El asesinato del fotógrafo de Editorial Perfil José Luis Cabezas, en enero de 1997, se produjo 13 meses después de que una bomba destruyera la recepción del edificio de Editorial Perfil en la madrugada previa a la Nochebuena de 1995. Esa fue la segunda bomba frente al mismo edificio, la primera había sido en noviembre de 1992, ambas durante la presidencia de Carlos Menem y cada una de ellas contemporáneas a diferentes notas sobre Alfredo Yabrán.
Fue tan contundente la defensa al periodismo ante el asesinato de José Luis Cabezas por parte de toda la sociedad que Alfredo Yabrán terminó suicidándose y su familia yéndose a vivir al exterior para siempre.

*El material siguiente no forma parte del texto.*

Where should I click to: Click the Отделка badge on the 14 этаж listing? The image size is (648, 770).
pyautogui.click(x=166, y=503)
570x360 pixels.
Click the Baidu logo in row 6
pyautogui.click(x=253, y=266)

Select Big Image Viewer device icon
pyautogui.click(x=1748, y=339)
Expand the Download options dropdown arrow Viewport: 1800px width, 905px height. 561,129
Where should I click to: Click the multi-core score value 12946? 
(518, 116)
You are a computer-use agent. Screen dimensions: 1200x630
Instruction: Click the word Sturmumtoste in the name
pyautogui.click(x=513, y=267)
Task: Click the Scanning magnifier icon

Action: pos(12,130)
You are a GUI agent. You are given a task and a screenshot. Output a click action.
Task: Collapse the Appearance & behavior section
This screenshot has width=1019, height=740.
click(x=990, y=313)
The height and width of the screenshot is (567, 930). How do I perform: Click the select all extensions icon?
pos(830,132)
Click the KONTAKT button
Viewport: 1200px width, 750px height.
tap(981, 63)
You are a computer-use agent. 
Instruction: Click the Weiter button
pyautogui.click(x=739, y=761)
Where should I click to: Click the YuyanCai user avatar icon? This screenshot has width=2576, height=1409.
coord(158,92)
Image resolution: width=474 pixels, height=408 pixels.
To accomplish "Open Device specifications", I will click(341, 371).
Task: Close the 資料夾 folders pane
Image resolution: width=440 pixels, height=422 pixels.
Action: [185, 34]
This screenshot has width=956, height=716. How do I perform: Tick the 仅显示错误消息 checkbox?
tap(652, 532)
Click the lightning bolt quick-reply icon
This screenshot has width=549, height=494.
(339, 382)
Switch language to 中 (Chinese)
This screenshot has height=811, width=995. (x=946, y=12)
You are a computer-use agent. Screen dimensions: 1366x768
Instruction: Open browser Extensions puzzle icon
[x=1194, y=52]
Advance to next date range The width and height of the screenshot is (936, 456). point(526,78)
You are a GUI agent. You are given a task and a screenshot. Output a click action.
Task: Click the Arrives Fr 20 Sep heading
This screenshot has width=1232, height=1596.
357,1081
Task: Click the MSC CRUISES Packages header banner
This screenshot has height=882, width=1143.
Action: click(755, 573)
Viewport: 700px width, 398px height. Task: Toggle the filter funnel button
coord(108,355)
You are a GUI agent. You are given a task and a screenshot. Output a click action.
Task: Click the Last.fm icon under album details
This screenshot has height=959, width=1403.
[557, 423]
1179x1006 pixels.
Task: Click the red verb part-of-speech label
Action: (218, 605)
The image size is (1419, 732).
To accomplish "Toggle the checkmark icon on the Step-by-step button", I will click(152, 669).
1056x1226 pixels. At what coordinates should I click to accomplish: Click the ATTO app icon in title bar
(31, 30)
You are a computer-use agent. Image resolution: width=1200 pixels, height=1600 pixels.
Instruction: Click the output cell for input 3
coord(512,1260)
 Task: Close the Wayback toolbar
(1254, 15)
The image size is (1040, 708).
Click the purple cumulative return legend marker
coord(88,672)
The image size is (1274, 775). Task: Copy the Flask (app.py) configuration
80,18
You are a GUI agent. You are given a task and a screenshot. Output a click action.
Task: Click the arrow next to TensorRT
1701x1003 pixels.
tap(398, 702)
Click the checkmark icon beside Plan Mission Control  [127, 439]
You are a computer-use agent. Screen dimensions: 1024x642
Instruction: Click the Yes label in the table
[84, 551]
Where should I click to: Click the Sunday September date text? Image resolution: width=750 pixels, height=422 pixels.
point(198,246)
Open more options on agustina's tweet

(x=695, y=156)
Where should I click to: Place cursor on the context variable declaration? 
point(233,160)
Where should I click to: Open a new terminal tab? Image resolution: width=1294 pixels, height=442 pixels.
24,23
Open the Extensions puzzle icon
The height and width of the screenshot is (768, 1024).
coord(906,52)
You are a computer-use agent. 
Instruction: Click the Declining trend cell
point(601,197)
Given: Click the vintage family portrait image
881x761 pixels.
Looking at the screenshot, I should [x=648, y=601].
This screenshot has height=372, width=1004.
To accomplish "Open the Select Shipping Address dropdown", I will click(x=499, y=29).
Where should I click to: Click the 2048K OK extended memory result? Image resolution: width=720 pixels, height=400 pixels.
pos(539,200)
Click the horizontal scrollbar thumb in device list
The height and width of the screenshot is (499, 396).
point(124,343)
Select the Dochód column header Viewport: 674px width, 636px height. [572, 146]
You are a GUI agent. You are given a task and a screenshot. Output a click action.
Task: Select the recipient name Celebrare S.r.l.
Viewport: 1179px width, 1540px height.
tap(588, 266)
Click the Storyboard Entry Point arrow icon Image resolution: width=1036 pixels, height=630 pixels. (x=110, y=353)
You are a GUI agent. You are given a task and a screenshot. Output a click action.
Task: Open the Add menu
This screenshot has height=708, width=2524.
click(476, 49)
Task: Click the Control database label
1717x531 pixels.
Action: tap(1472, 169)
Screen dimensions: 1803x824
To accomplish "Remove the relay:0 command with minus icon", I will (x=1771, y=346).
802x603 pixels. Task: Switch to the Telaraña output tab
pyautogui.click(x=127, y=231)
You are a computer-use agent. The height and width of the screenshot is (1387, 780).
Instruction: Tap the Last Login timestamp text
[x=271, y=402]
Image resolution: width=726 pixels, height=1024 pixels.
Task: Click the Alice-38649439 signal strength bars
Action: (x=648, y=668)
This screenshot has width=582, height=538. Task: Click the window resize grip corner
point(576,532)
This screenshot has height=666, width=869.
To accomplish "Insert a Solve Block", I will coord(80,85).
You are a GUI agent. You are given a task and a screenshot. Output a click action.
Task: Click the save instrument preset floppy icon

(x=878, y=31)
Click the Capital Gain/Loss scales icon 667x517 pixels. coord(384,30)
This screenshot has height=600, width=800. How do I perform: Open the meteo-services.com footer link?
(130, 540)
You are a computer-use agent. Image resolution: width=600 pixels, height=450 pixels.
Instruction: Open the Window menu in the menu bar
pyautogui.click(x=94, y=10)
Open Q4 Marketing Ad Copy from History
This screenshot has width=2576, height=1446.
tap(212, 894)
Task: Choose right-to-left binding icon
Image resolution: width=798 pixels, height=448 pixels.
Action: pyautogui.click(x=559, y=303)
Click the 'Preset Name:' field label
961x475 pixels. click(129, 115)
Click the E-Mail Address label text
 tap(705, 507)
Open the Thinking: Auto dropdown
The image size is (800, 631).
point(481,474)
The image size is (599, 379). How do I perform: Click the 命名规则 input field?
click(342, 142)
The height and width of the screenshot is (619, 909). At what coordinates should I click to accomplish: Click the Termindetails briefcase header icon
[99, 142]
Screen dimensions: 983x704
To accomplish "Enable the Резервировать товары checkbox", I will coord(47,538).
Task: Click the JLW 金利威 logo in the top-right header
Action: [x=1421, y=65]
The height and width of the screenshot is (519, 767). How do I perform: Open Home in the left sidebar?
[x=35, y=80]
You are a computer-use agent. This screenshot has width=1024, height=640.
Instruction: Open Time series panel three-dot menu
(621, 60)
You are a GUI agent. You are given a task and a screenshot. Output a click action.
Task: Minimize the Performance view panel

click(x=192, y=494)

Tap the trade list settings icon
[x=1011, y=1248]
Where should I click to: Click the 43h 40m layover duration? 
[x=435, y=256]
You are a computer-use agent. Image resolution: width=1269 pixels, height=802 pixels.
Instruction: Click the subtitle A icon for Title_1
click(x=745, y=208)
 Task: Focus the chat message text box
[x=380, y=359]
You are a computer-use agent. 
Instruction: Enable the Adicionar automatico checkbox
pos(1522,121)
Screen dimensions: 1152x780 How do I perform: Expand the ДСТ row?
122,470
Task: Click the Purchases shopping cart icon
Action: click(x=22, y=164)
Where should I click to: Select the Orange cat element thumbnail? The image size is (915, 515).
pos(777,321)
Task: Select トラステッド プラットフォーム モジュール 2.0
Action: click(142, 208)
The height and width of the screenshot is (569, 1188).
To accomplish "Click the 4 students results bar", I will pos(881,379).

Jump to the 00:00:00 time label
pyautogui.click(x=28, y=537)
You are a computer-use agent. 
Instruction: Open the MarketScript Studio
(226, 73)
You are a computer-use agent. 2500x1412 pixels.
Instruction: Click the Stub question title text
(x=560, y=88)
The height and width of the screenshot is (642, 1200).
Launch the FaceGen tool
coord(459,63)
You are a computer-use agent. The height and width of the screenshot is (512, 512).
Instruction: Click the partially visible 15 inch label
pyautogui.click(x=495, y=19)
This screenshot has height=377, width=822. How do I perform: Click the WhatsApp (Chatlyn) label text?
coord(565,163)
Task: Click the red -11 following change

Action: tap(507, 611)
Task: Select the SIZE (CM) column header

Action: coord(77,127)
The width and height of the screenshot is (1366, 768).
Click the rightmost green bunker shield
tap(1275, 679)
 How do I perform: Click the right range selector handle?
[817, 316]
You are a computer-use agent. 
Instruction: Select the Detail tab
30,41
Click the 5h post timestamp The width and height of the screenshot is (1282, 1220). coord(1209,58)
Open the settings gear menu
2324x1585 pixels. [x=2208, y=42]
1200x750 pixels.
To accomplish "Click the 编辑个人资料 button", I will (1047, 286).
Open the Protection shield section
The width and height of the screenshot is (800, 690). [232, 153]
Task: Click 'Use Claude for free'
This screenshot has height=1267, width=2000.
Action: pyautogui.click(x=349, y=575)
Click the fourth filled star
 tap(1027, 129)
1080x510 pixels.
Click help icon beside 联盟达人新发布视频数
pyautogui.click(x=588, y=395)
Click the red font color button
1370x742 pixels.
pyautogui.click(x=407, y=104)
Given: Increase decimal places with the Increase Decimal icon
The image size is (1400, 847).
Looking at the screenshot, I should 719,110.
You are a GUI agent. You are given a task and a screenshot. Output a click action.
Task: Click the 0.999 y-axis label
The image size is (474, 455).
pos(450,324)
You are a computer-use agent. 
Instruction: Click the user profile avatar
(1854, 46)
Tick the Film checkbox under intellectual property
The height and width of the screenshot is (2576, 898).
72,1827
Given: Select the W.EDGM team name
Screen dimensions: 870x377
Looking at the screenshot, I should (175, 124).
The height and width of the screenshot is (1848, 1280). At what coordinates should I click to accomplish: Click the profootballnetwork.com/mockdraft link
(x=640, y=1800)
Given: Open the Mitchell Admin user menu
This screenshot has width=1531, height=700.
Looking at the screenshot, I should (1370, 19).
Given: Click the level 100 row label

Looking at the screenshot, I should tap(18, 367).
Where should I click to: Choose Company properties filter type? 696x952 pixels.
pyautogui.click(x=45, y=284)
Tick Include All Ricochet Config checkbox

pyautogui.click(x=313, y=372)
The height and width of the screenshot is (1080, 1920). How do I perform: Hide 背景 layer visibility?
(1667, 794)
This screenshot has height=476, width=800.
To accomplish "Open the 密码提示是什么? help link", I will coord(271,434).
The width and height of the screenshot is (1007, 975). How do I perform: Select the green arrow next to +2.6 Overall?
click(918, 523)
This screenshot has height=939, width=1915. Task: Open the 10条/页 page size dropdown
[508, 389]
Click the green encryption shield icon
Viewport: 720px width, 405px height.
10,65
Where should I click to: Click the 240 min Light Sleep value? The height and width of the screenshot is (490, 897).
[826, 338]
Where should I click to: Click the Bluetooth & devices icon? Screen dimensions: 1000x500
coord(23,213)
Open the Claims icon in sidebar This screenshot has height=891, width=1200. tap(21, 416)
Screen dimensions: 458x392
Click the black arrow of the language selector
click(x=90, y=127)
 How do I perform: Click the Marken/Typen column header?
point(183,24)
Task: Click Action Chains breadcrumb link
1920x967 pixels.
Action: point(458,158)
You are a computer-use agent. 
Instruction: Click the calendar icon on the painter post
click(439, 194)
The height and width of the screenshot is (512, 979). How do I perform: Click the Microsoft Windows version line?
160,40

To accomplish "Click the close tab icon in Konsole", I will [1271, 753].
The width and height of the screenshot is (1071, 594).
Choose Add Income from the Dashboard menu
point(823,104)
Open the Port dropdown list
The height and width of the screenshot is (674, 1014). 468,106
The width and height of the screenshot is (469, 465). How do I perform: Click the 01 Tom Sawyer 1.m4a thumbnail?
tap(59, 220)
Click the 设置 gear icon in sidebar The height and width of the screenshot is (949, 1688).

Tan duro castigo social generó anticuerpos durante muchos años frente a hechos similares y fue aleccionador para los violentos: quien atentara contra la vida de periodistas padecería consecuencias severas porque la visibilidad que el hecho tendría haría imposible la impunidad.
Argentina no tuvo que sufrir más asesinatos de periodistas mientras que en muchos países de Latinoamérica continuó siendo una plaga persistente. Durante las tres presidencias de Néstor y Cristina Kirchner, las agresiones contra los medios y periodistas fueron muchas y graves pero no se llegó a que aquella violencia oral generara un daño físico irreparable.
La pregunta es cuánto de aquella violencia discursiva pudo haber creado condiciones para que, tiempo después, renaciera la violencia física. Cuánto de aquella violencia oral no terminó germinando ahora, diez años después del pico de conflictividad entre un gobierno y el periodismo.
Y cuánto de esa filosa oralidad inspiró a las nueve personas que arrojaron bombas incendiarias frente al edificio de Clarín a la noche del feriado del lunes pasado, Día de la Soberanía Nacional.
Merece otra reflexión el deterioro cognitivo de eventuales violentos que no tienen registro generacional de qué les sucedió a quienes asesinaron a José Luis Cabezas ni mucha conciencia de que hoy en la Ciudad de Buenos Aires hay cámaras que registran prácticamente todos los movimientos. Atacantes que dejan de actuar con la lógica de ponderar riesgos o no ser disuadidos cuando las resistencias y las consecuencias de la violencia sean altas se hacen aún más peligrosos.
En los 90, después de dos bombas –1992 y 1995–, pasaron solo 13 meses hasta el asesinato de José Luis Cabezas
La ignorancia los convierte en más persuasibles, tienen menos capacidad de distinguir metáforas y metonimias de lo literal, son especialmente sentibles a los tonos altisonantes del decir y los adjetivos de lo dicho más que a la sustancia de lo que se narra.
Nada justifica la violencia, ningún violento estará nunca exculpado por inspirarse en discursos violentos de terceros, pero sería muy prudente que todos aquellos que intervienen en el debate público contribuyeran a desarmar las retóricas inflamadas de odio.
Los que intervienen en el debate público no deberían minimizar la gravedad simbólica de las bombas molotov frente al edificio de Clarín. No son ellas en sí mismas lo grave, sino que puedan ser el mojón de inicio de otra forma de beligerancia, el kilómetro cero de un ciclo como el que se vivió en los años 90, con bombas en Perfil y derivó en el asesinato de un periodista. Que la vida de José Luis Cabezas vuelva a servir para recordar a los protagonistas del debate público la necesidad de morigerar el lenguaje confrontativo.
Cuando pusieron la primera bomba en Perfil, en 1992, el presidente Carlos Menem condenó “enérgicamente el atentado” e impartió “expresas directivas a los organismos de seguridad del Estado para que efectúen una exhaustiva investigación en procura del total esclarecimiento del hecho”.
En la bomba de 1995 nuevamente el gobierno de Menem manifestó “el repudio total a este tipo de violencia que ya no tiene lugar en el país”, prometiendo “una rápida investigación para tratar de identificar y detener a sus autores”, “no se trata de un atentado contra una editorial sino contra todos”.
Las manifestaciones del gobierno actual fueron similares. La causa judicial de aquellos dos atentados con bombas tiene la misma carátula que la de las bombas en Clarín: “Intimidación pública”. Ojalá esta vez sea diferente y se pueda detener la escalada para que no se repitan daños irreparables.